A dog started barking somewhere close. Big dog, by the sound of it.

He didn't slow down.

The gap between buildings was barely wide enough. He turned sideways and pushed through anyway. Over a wall on the other side, his palm catching the rough edge on the way down and leaving some skin behind. The fire escape groaned under him, shaking with each step.

The sirens weren't fading.

They weren't gaining. In this line of work, that was close enough to winning.

Left at the corner. The fountain.
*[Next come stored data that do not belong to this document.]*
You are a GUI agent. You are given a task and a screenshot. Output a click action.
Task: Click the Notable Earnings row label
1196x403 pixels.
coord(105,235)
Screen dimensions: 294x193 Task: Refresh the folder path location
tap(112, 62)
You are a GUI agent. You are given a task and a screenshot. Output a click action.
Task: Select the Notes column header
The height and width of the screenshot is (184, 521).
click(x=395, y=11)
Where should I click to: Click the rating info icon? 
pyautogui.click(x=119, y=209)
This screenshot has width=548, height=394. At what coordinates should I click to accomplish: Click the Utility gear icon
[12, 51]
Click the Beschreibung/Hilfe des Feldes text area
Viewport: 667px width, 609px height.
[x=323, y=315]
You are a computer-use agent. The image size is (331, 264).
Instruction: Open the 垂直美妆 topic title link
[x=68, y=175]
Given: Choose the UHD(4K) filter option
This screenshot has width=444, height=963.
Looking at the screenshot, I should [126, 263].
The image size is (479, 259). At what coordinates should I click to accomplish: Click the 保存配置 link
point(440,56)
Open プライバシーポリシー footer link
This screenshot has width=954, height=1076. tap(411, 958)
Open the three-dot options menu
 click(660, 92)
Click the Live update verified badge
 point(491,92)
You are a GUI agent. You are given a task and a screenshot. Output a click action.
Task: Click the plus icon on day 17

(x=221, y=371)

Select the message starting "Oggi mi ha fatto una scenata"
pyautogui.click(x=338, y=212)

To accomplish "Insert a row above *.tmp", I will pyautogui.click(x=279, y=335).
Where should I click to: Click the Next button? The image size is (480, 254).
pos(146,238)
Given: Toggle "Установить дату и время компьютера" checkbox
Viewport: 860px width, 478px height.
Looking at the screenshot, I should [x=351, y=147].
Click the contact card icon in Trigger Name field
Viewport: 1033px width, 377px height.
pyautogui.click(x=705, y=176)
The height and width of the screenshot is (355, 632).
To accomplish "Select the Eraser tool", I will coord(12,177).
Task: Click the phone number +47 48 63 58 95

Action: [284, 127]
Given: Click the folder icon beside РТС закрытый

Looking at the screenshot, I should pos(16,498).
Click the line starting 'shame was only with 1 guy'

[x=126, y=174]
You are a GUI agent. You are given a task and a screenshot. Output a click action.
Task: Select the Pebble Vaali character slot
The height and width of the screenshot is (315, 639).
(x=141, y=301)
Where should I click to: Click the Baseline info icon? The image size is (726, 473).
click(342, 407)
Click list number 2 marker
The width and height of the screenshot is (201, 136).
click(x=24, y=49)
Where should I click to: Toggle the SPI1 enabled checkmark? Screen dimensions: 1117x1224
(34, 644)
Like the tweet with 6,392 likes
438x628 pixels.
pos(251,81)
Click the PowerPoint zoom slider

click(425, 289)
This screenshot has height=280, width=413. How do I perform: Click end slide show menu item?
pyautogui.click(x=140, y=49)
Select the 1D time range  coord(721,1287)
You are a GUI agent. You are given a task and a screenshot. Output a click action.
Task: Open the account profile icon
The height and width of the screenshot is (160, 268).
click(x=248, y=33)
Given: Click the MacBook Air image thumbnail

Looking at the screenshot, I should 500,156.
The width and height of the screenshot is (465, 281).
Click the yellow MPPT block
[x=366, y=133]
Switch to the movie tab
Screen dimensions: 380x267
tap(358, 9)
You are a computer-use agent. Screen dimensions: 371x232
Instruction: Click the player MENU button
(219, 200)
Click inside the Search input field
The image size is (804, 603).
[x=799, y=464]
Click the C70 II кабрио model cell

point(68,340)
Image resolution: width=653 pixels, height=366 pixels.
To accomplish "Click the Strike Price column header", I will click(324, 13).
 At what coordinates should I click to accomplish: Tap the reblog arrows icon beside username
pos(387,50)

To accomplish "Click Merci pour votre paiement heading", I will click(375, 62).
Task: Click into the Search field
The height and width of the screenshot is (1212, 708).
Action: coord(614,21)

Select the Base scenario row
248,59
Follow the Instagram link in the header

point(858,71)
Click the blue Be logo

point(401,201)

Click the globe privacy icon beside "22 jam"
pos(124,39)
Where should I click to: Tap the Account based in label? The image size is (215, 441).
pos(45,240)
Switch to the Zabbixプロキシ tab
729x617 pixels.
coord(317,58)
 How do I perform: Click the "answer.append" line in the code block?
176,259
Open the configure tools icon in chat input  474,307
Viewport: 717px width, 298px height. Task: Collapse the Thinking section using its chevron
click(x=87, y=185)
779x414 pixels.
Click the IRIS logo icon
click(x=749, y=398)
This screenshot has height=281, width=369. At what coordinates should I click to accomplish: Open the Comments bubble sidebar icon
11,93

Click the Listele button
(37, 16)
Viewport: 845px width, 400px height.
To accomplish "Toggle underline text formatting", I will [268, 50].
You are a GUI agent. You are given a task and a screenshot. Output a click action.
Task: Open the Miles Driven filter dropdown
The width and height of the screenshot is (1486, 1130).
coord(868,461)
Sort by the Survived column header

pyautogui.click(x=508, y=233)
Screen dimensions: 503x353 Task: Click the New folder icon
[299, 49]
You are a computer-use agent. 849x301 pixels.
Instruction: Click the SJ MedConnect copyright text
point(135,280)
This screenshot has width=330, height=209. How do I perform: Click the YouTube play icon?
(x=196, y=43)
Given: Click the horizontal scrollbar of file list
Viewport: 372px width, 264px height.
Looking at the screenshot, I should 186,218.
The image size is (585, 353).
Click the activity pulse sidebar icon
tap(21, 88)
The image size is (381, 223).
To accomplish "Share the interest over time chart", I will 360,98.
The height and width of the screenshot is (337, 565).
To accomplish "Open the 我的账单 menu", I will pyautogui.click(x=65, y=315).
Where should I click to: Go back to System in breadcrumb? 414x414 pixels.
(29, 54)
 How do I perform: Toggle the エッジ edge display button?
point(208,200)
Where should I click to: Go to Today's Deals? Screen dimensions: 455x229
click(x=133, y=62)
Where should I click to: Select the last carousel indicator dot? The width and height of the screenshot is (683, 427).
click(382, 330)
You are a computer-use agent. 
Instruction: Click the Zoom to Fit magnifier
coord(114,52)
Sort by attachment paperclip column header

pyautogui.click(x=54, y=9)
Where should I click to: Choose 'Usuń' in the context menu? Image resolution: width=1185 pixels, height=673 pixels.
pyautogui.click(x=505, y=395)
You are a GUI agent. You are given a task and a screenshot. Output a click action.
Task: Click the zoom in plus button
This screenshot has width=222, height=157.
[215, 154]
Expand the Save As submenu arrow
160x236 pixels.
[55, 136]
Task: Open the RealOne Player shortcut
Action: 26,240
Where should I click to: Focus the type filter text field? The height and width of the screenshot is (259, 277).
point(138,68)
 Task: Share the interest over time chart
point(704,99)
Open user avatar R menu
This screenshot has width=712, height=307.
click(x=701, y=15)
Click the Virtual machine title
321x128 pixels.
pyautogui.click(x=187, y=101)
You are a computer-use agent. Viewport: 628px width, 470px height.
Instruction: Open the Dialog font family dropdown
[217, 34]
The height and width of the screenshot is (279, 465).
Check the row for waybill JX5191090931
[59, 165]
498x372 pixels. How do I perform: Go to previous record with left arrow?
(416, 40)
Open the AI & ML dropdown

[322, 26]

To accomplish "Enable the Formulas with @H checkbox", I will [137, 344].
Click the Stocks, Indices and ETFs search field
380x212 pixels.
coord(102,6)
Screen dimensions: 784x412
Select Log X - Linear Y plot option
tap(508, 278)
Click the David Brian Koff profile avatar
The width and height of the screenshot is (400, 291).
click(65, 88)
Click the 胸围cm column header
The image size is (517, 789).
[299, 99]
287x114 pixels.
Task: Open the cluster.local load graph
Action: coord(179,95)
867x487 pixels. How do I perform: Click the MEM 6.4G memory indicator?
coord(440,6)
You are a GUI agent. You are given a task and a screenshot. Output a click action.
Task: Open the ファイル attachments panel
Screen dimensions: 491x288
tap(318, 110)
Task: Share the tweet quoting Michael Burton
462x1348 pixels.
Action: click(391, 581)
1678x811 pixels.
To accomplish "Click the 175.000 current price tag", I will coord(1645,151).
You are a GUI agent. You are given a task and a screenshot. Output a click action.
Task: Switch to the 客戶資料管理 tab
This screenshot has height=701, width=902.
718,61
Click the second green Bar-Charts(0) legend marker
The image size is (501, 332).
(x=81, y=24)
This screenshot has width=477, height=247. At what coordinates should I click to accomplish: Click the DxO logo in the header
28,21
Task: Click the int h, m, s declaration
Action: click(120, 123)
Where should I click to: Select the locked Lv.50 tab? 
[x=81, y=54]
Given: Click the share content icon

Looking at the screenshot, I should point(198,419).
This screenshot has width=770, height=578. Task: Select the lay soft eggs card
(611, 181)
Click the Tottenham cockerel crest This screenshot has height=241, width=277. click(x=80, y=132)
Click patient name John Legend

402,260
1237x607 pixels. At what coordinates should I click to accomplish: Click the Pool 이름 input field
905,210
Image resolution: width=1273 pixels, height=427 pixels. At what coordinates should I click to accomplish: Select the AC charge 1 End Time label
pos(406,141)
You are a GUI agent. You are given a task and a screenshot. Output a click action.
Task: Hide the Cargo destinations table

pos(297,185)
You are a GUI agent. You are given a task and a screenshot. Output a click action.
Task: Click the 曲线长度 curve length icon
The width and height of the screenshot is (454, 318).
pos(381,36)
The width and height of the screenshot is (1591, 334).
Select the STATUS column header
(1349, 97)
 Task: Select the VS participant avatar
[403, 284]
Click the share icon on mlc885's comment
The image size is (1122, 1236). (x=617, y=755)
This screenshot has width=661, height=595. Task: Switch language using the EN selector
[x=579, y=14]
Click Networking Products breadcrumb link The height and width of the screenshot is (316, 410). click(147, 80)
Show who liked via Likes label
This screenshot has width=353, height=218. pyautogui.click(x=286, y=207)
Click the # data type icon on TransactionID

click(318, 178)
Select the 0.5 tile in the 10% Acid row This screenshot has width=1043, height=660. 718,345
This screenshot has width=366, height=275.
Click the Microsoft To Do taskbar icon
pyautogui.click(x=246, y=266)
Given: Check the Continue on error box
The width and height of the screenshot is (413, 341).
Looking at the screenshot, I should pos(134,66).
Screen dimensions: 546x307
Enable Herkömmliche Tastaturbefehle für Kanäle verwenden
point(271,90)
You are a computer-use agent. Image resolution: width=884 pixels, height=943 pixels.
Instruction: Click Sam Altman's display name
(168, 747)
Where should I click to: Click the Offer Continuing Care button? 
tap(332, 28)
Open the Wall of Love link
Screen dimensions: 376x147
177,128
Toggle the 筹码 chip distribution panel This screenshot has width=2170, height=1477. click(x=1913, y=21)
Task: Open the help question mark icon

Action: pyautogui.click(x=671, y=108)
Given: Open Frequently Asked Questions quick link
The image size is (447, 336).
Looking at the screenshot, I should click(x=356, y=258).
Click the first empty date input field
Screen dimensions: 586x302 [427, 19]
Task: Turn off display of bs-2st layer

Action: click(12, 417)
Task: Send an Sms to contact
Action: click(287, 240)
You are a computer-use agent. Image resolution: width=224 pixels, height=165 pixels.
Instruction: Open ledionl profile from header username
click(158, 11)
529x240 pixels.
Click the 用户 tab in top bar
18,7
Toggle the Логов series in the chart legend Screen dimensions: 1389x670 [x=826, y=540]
Right at the market, stalls shut down for the night, tarps over everything, the smell of old produce and wet stone hanging in the air.

The duffel pulled at his shoulder. His nose had caught the top of that last fence and it was making him pay for it now, one steady throb after another.

He was still grinning.

He'd never found the right word for it. Fever came close. That place you got to when everything stripped back and the noise went somewhere else and it was just you and the next step. Some people spent their whole lives trying to avoid it. He'd spent fifteen years trying to get there faster.

The garage was three blocks from the Seine. He pushed through the stairwell door onto level four and the sedan was already there, engine running, Pierre not even turning his head. Just ready.

He pulled out his phone. Speed dial.

One ring.

Something in him went still before he could say why. Not thought. Older than that.

Then the steel at the base of his skull. Cold. Placed by someone who knew what they were doing.

He didn't move. Didn't tense up. Just stood there with the phone in his hand, the engine humming somewhere behind him.

"Really." His voice came out almost tired. "The back of the head."